Dieting Shrinks Liver
Written by Editor   
Tuesday, May 06, 2014 04:54 PM

A two-week-long restrictive diet appears to shrink obese patients' livers enough to make gall bladder laparoscopic surgery quicker and easier, researchers reported.  "When obese individuals diet, their livers actually shrink and that permits surgeons to more easily perform the laparoscopic surgery."  The researchers noted when livers have less fat, they are not as rigid and can be moved more easily in the surgery, with less physical damage occurring.

Researchers observed that using a very-low-calorie diet before bariatric surgery appeared to reduce liver volume and improve bariatric access.  They also note that bariatric surgery that produces weight loss in obese and morbidly obese patients also appears to cause favorable changes in the histology of the liver.
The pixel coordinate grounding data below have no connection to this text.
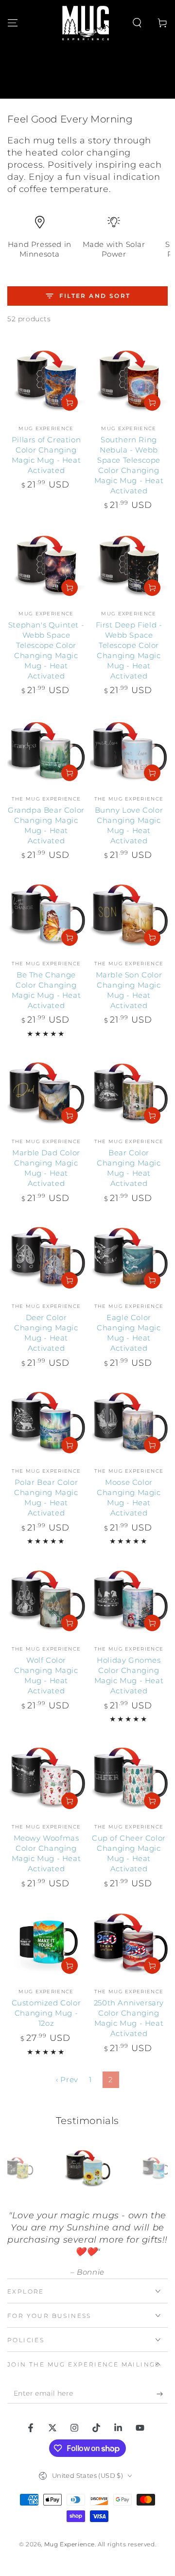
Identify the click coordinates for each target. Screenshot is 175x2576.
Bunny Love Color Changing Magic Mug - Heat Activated (129, 825)
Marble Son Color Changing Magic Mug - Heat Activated (129, 990)
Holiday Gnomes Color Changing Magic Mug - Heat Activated (129, 1675)
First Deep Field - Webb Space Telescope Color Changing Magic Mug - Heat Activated (129, 650)
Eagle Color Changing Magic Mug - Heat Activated (128, 1333)
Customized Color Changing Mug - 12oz (46, 2013)
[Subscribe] (162, 2393)
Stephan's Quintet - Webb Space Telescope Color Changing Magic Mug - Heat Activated (46, 650)
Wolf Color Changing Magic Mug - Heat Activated (46, 1675)
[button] (137, 23)
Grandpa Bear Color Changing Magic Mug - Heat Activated (46, 825)
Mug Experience (69, 2544)
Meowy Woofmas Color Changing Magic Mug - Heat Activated (46, 1853)
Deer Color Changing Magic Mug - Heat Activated (46, 1333)
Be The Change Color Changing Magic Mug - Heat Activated (46, 990)
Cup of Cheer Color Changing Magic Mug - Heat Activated (129, 1853)
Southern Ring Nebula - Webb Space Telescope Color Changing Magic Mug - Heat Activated (129, 465)
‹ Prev (67, 2079)
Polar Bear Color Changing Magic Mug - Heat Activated (46, 1497)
"What we found surprised us," researchers said. "Not only did we find that bariatric surgery reduced fat deposits in the liver, but we also saw that the procedure reduced liver inflammation. We also found that the procedure reversed early-stage liver fibrosis and scarring."  The type of bariatric surgery may not make a difference in benefit.
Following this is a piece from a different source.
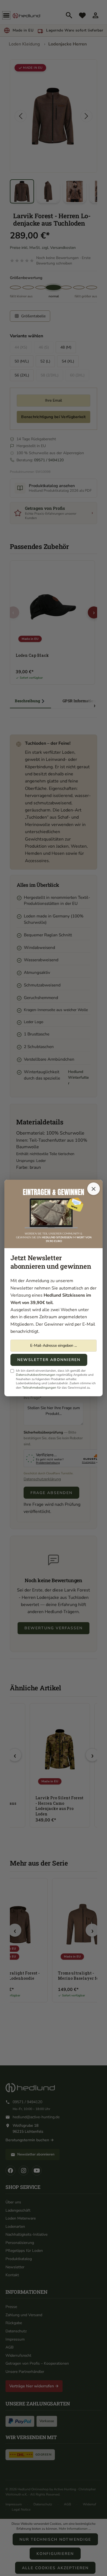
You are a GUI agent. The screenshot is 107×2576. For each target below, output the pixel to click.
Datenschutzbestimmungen (35, 1374)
"In many ways, as long as weight loss is induced, then you are going to be able to see improvement in liver histology.  What appears critical is to reduce the inflammation in the liver, which can be achieved through weight loss and the removal of the fat deposits in the liver. In our animal studies we have observed that the liver turns from an organ that stores fat to an organ that burns fat after bariatric surgery," he said. "We are on to something important in the way that weight loss affects liver histology."
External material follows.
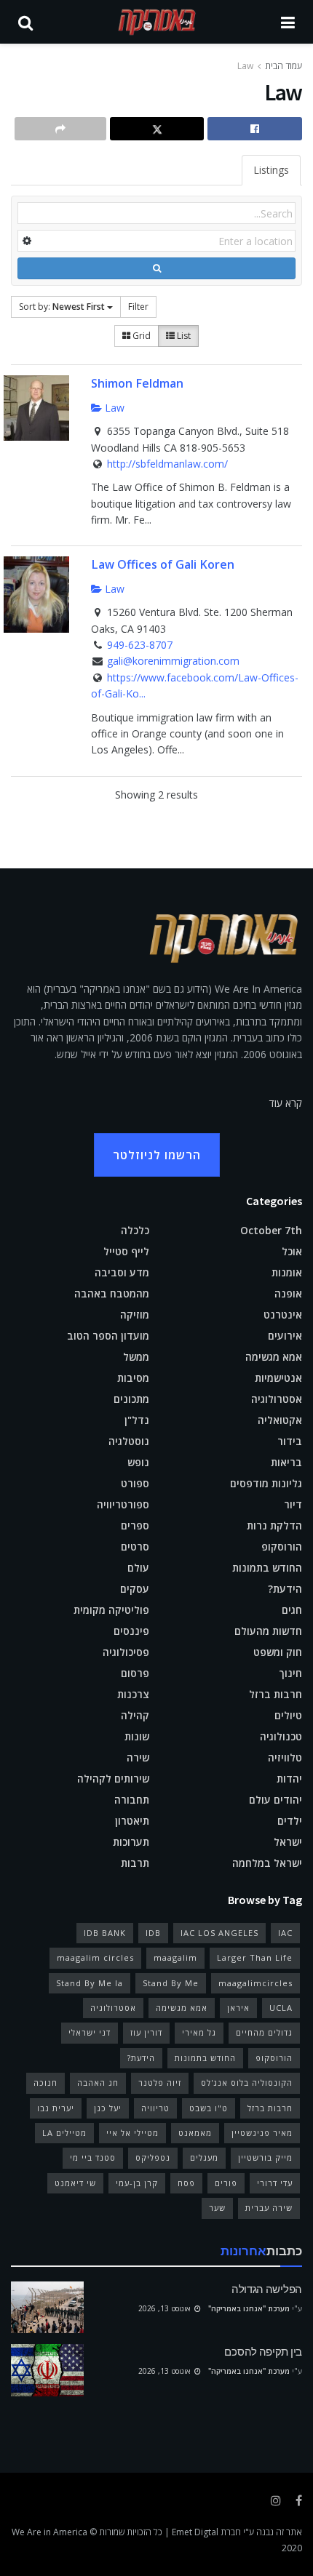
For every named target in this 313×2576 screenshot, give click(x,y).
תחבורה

In the study reported here, 25 patients represented controls and were advised to document their dietary intake. The comparator group of 21 patients were given similar request to document food intake and were told to maintain a diet of 500 calories to 800 calories a day, Lewis said. "In a diet with calories levels that low there necessarily had to be low levels of fat. The patients on the restrictive diet appeared to stick to it for the 2 weeks, judging by an overall weight reduction of 4 kilograms (about 8.8 pounds)."

After the surgery the participants were allowed to go back to their normal diets. Researchers said that it is unlikely that patients could have remained on the diet for more than the 2 weeks. "This is a pretty restrictive diet. Two weeks they can handle, but more than that would be difficult."